§ WHAT THE EXERCISE ASKS
From the records below, transcribe exactly the lines that begin at the line with "Esgoto – (69, 1609)" and end at the line with "Quanto custa desentupidora", both included.

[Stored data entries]
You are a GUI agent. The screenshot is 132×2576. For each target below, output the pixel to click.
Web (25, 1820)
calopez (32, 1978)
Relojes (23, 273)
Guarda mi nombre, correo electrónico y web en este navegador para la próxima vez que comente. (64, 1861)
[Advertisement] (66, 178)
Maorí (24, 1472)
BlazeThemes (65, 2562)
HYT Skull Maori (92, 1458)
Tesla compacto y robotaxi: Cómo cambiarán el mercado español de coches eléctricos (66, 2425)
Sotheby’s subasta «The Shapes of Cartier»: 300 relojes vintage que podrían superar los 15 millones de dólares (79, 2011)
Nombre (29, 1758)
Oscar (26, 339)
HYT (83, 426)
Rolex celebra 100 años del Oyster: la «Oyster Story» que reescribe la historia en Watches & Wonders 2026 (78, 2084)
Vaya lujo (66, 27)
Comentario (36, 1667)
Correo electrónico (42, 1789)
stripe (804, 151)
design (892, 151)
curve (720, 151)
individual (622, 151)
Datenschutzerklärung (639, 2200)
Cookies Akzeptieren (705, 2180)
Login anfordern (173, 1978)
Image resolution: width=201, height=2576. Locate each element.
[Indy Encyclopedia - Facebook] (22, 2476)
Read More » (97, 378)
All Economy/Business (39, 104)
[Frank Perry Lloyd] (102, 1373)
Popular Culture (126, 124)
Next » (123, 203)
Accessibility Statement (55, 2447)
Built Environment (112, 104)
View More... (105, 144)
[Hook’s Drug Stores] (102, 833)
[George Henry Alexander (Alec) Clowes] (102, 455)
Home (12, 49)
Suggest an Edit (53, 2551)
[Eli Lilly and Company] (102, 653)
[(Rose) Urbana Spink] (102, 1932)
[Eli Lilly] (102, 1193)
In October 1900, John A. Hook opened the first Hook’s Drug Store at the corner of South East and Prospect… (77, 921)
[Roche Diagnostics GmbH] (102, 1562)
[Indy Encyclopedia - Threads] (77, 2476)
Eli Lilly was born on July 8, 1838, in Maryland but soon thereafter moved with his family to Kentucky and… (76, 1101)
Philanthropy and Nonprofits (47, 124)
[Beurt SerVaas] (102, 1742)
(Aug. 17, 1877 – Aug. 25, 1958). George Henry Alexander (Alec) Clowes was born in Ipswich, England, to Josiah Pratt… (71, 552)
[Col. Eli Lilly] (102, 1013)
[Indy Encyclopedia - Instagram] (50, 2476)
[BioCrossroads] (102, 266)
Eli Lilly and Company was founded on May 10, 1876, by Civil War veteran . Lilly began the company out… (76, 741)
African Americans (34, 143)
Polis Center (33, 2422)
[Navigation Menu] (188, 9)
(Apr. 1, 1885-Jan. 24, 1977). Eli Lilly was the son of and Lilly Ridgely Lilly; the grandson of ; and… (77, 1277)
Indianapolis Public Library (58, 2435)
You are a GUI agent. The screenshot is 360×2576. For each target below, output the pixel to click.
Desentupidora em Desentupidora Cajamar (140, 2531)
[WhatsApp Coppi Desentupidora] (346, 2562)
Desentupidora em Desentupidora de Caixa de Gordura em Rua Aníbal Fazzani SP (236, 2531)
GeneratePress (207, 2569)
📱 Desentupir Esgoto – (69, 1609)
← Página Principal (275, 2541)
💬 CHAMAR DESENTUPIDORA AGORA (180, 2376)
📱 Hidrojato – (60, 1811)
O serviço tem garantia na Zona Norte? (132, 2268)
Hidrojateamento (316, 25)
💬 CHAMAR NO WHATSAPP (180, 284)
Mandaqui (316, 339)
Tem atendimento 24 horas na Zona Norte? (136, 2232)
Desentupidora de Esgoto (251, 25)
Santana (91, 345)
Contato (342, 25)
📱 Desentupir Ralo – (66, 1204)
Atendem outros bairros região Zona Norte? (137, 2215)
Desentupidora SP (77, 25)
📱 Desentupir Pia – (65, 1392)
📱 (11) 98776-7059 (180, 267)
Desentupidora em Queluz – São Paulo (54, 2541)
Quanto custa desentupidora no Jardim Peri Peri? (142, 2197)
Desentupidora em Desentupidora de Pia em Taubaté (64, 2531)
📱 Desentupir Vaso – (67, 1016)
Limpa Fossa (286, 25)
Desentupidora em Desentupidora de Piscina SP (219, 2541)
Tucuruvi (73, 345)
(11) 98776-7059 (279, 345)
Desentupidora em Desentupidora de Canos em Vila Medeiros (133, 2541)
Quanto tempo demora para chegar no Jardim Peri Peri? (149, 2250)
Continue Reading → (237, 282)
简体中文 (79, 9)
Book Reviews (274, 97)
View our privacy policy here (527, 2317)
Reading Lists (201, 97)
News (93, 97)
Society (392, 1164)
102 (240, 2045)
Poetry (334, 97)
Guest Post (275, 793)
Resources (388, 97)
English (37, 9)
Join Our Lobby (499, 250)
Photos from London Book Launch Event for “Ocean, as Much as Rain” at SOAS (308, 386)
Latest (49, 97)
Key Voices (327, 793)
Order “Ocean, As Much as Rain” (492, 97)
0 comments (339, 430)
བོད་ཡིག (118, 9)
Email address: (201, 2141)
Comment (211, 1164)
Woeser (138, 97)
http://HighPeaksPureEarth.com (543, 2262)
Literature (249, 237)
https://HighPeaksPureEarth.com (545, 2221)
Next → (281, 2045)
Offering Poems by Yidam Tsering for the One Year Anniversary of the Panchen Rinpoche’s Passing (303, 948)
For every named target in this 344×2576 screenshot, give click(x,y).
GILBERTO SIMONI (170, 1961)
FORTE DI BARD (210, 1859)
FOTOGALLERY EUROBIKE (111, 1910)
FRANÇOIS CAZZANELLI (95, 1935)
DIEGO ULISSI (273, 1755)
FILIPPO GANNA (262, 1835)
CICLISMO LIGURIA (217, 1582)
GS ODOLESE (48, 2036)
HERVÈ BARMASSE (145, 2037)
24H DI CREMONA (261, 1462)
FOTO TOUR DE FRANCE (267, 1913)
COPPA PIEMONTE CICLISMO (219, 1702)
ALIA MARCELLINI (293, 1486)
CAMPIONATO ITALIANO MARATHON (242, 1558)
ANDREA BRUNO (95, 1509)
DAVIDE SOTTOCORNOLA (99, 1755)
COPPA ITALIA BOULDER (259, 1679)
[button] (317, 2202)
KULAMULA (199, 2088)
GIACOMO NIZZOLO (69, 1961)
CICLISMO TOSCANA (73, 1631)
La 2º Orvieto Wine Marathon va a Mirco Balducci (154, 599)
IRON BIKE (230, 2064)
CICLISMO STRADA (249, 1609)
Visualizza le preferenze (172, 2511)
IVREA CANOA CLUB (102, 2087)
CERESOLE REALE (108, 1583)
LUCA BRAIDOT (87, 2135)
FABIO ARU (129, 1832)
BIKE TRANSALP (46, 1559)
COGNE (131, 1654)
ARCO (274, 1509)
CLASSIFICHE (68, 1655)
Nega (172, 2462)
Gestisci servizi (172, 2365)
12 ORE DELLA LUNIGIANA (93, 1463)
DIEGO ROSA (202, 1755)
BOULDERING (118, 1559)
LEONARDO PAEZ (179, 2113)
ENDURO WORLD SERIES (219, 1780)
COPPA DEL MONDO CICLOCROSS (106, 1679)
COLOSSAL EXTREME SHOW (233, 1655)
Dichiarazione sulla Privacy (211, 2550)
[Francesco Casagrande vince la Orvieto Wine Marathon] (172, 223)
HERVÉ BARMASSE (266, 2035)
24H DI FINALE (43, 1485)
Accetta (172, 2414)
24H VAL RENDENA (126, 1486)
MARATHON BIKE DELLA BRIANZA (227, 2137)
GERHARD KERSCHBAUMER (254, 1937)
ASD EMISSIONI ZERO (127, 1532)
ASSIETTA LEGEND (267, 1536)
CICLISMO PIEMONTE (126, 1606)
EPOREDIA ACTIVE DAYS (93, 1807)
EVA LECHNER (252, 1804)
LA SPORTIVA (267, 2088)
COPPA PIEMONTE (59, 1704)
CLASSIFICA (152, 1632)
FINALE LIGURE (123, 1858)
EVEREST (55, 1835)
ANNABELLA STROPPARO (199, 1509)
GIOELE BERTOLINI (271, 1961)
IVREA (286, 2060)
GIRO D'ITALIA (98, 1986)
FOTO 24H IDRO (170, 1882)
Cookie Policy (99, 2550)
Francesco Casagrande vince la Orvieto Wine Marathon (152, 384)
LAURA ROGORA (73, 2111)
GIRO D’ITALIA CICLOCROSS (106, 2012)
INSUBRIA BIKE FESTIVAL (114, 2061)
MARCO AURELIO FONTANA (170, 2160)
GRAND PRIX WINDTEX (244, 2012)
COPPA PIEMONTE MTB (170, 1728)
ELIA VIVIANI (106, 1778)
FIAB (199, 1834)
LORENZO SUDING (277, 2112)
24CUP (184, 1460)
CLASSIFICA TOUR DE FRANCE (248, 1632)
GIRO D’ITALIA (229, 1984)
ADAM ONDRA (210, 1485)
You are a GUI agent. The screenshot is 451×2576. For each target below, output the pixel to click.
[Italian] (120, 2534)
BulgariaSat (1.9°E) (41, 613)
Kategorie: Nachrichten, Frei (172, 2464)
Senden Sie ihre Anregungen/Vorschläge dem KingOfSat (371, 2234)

§ OUTPUT OF THE EXERCISE
📱 Desentupir Esgoto – (69, 1609)
← Página Principal (275, 2541)
💬 CHAMAR DESENTUPIDORA AGORA (180, 2376)
📱 Hidrojato – (60, 1811)
O serviço tem garantia na Zona Norte? (132, 2268)
Hidrojateamento (316, 25)
💬 CHAMAR NO WHATSAPP (180, 284)
Mandaqui (316, 339)
Tem atendimento 24 horas na Zona Norte? (136, 2232)
Desentupidora de Esgoto (251, 25)
Santana (91, 345)
Contato (342, 25)
📱 Desentupir Ralo – (66, 1204)
Atendem outros bairros região Zona Norte? (137, 2215)
Desentupidora SP (77, 25)
📱 Desentupir Pia – (65, 1392)
📱 (11) 98776-7059 (180, 267)
Desentupidora em Queluz – São Paulo (54, 2541)
Quanto custa desentupidora no Jardim Peri Peri? (142, 2197)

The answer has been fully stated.